1.8        In this report, references to the committee Hansard transcript of the 18 April 2018 public hearing are to the proof (that is, uncorrected) transcript. Page numbers may vary between the proof and official Hansard transcripts.

Background

1.9        This section provides background information on CCS technologies and the creation of the CEFC.

What is carbon capture and storage?

1.10      CCS is a technological process in which carbon dioxide (CO2) from fuel combustion or industrial processes 'is captured at the point of emission and transported and stored to avoid its release into the atmosphere'. The captured CO2 'can be stored in deep geological formations (like oil and gas fields) or in products such as stable carbonates used as building material'.[2]
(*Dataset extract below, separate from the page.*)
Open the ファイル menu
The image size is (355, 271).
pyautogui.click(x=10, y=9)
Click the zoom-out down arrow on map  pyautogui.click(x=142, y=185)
1.11      The Department of the Environment and Energy (the department) advised that there are 'currently 19 large-scale CCS projects either in operation or very close to operation around the world'. Most of these use captured CO2 for enhanced oil recovery (EOR),[3] although there are two operational projects involving coal-fired electricity generation. The department highlighted the following examples:

1.12      The department advised that other projects in Australia are 'at the demonstration or feasibility stage', including the CarbonNet and Surat Basin projects (which involve coal power stations) and the CO2CRC Otway Project (which involves gas processing).[6]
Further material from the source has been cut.